■ Passage to read:
------------------------------------------------------------

Some of the interesting changes in the public adjuster trade are the increased requirements to obtain and maintain a license. This past legislative year, the Florida Association of Public Insurance Adjusters (FAPIA) lobbied for and obtained an apprentice period as well as specific continuing education requirements for public insurance adjusters. Some may be surprised that FAPIA pushed for this legislation, but there was an obvious need for it.
In 2004, there were several hundred licensed public adjusters in Florida before Hurricane Charley set off a wave of storms, culminating with Hurricane Wilma in 2005. The number of licensed public adjusters swelled to over three thousand in Florida. While there was and is a need for policyholders to have experienced professionals assist them to establish the proper value of any significant claim, many of the new public adjusters had little experience, understanding, or training.
All one had to do to obtain a license was pass an open-book online test. I have met preachers, car salesmen, fitness trainers, and salespeople who became licensed public adjusters after the first storm of 2004. The public suffers when inexperienced and inadequately trained people represent themselves as "professionals licensed by the state" to help consumers. I do not begrudge anybody the opportunity to make a living in this field, but good adjusters have a tremendous amount of training gained over years of practice. A thorough understanding of policy language, rules, laws, industry practices, construction estimating, building code knowledge, theories of coverage, financial issues, and adjustment techniques are learned through years of practice and diligent study. Adjusting claims is serious business with serious consequences if not done right.

------------------------------------------------------------

■ Entries shown:

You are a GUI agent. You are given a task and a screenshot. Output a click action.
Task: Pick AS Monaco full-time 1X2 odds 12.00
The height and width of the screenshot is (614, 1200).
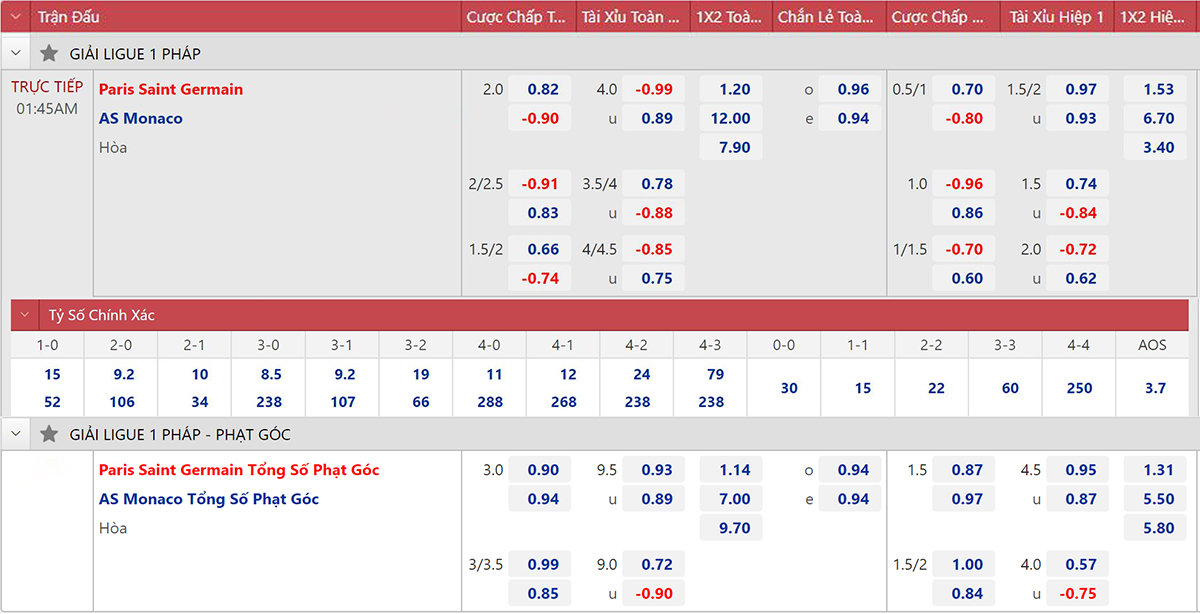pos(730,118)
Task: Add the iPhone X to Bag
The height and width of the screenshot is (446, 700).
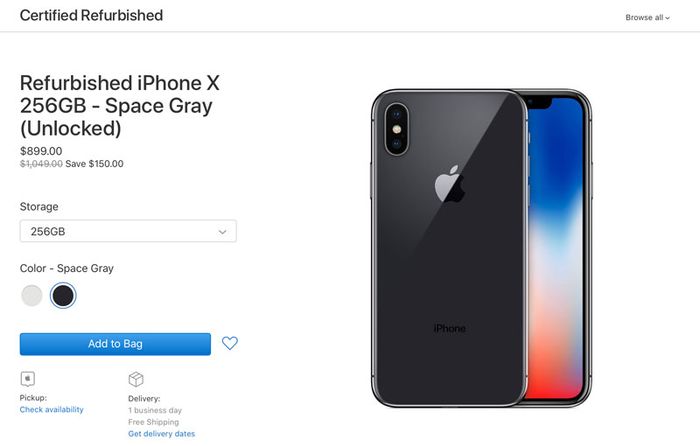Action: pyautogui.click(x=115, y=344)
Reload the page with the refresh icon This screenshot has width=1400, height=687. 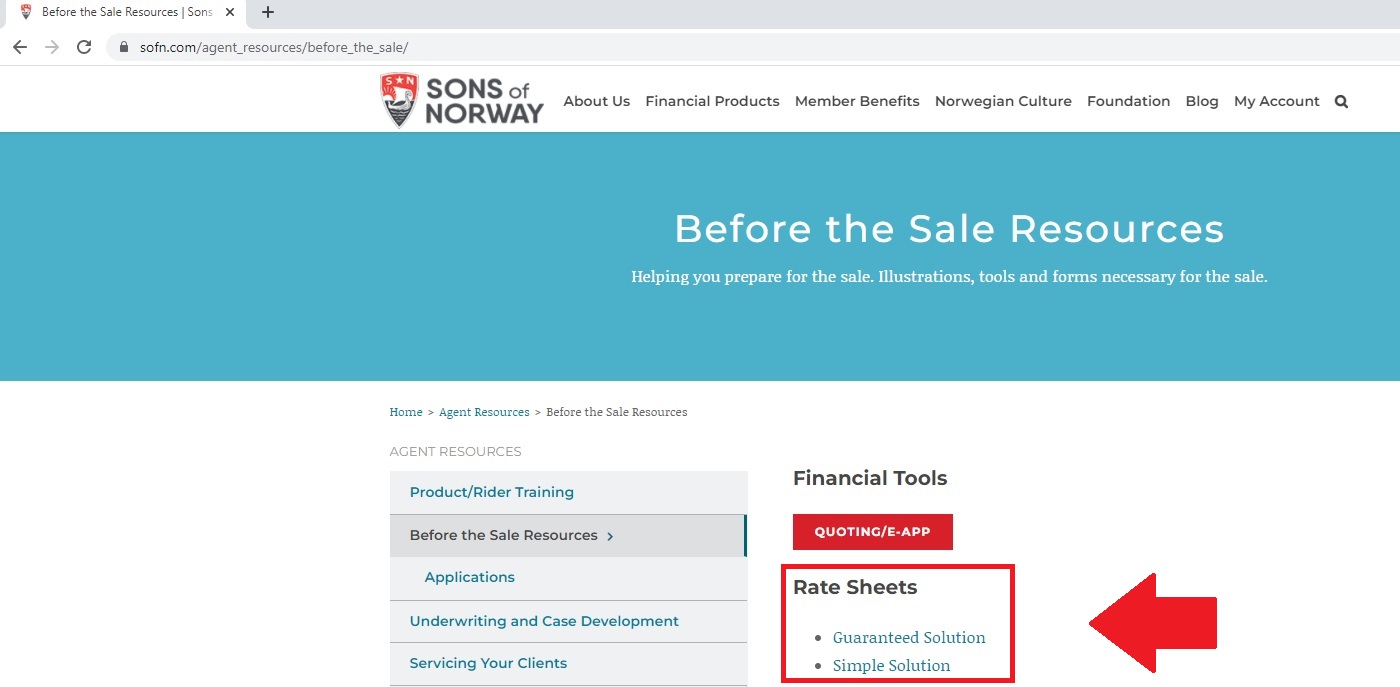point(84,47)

------------------------------------------------------------

■ Required action A: Print the part of the passage on public adjuster licensing starting with "All one had" and going on through "not done right.".
■ Required action B: According to the passage on public adjuster licensing, what did a person have to do to obtain a license after the 2004 storms?
Ignore the material; it has nothing to do with what is asked here.

■ Result A:
All one had to do to obtain a license was pass an open-book online test. I have met preachers, car salesmen, fitness trainers, and salespeople who became licensed public adjusters after the first storm of 2004. The public suffers when inexperienced and inadequately trained people represent themselves as "professionals licensed by the state" to help consumers. I do not begrudge anybody the opportunity to make a living in this field, but good adjusters have a tremendous amount of training gained over years of practice. A thorough understanding of policy language, rules, laws, industry practices, construction estimating, building code knowledge, theories of coverage, financial issues, and adjustment techniques are learned through years of practice and diligent study. Adjusting claims is serious business with serious consequences if not done right.

■ Result B: Pass an open-book online test.